__Extrait de la page__:
________________

Les moyens de l’assureur intervenant aux débats

Les moyens de l’assureur intervenant aux débats

Chapitre 2

Les moyens de l’assureur intervenant aux débats

963. Il convient de rappeler que c’est à l’action civile que l’assureur participe, ce qui circonscrit les débats aux questions relatives à l’indemnisation de la victime.

A cet égard, l’assureur peut être débiteur de l’indemnisation, lorsqu’il est appelé à garantir les dommages subis par la victime de l’infraction, ou créancier de cette indemnisation, lorsqu’il est subrogé dans les droits de la victime.

Dans ce dernier cas, l’assureur subrogé est finalement dans la même situation que la victime. Les questions juridiques relatives à l’indemnisation peuvent donc être identifiées dans le cadre des relations entre la victime et l’assureur débiteur de l’indemnisation : elles tiennent en premier lieu à l’existence du sinistre et en second lieu à l’obligation de garantie de l’assureur.

964. En ce qui concerne l’assurance de choses ou de personnes souscrite par la victime, ces problèmes ne sont pas toujours distingués. L’établissement de l’existence du sinistre relève plutôt de la preuve de faits, et c’est donc sur la garantie que se concentre le débat juridique.

Le sinistre étant rarement contesté une fois les faits prouvés, l’assureur oppose alors principalement des arguments de garantie pour refuser d’indemniser la victime ou réduire l’indemnité par rapport au préjudice établi.

965. En revanche, en matière d’assurance de responsabilité, le risque assuré est précisément la responsabilité civile de l’assuré, c’est-à-dire un risque par essence juridique et non simplement factuel.

Outre l’absence de preuve des faits allégués, l’assureur dispose donc de deux séries de moyens juridiques pour contester le principe ou le montant de son obligation à indemniser.

________________

__Section des données__:
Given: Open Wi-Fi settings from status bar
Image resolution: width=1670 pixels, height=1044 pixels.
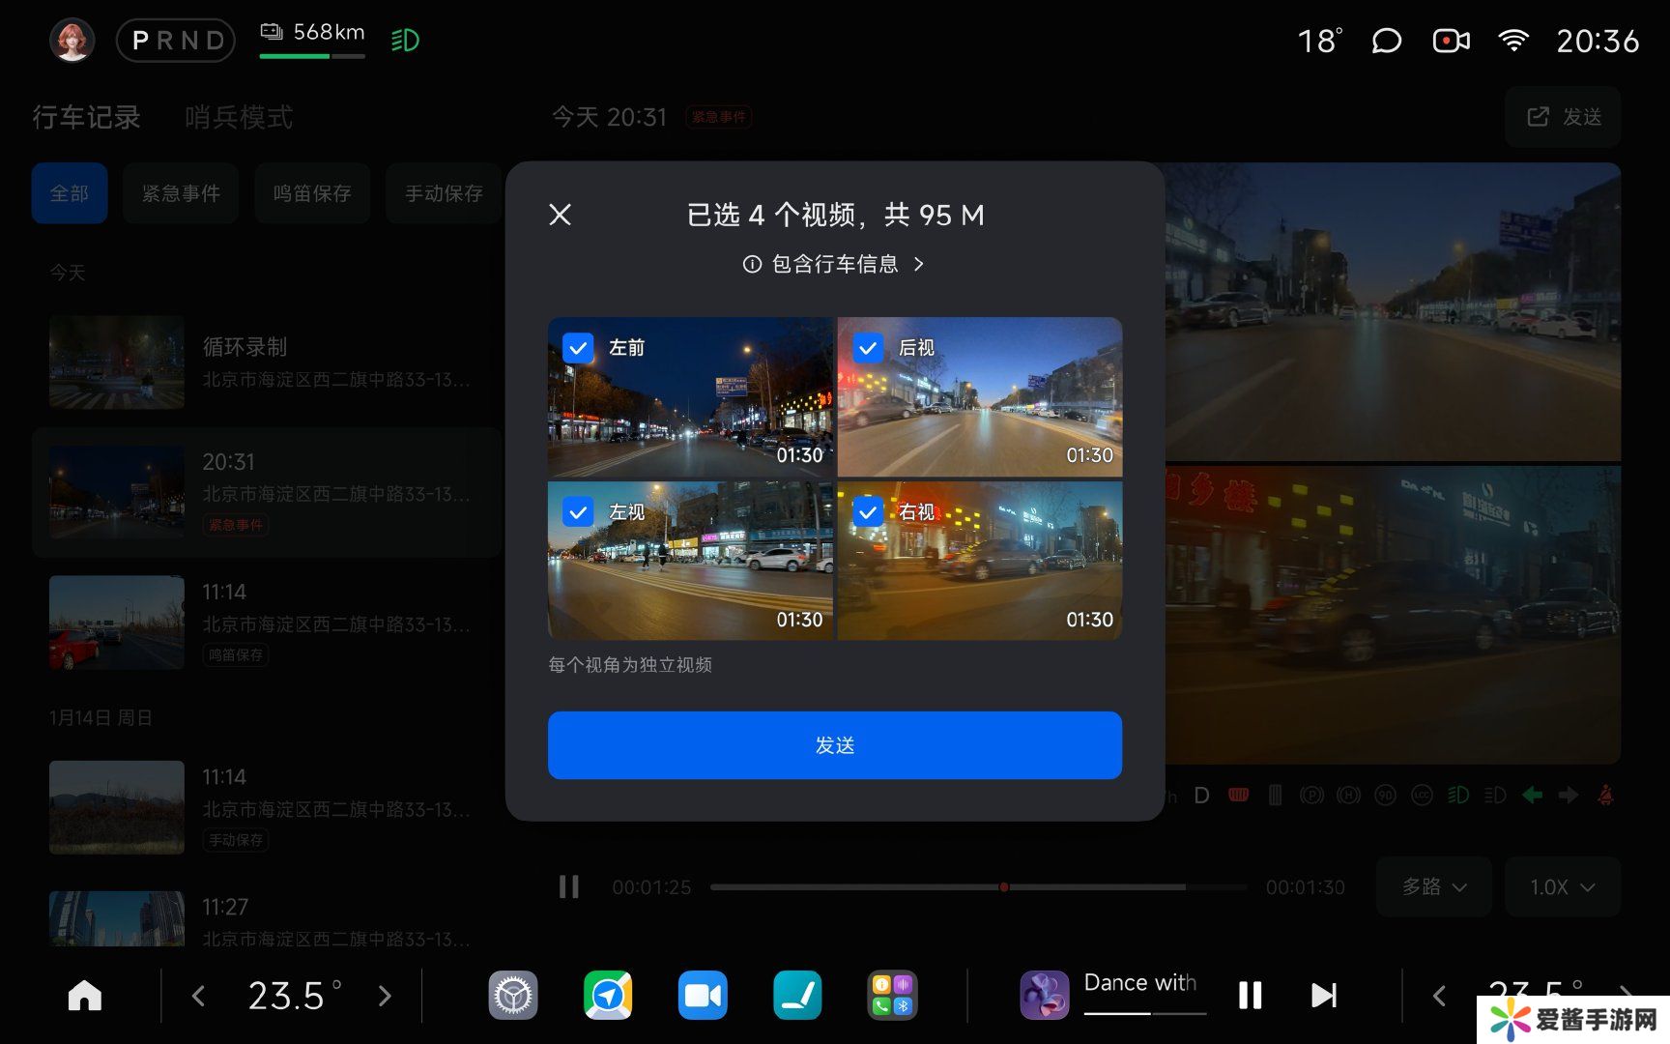Looking at the screenshot, I should point(1512,41).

________________

Relevez toutes les catégories d'assurance citées dans l'extrait sur les moyens de l'assureur. Ces lignes sont tirées d'une autre source.

__Exercice terminé__:
- l'assurance de choses
- l'assurance de personnes
- l'assurance de responsabilité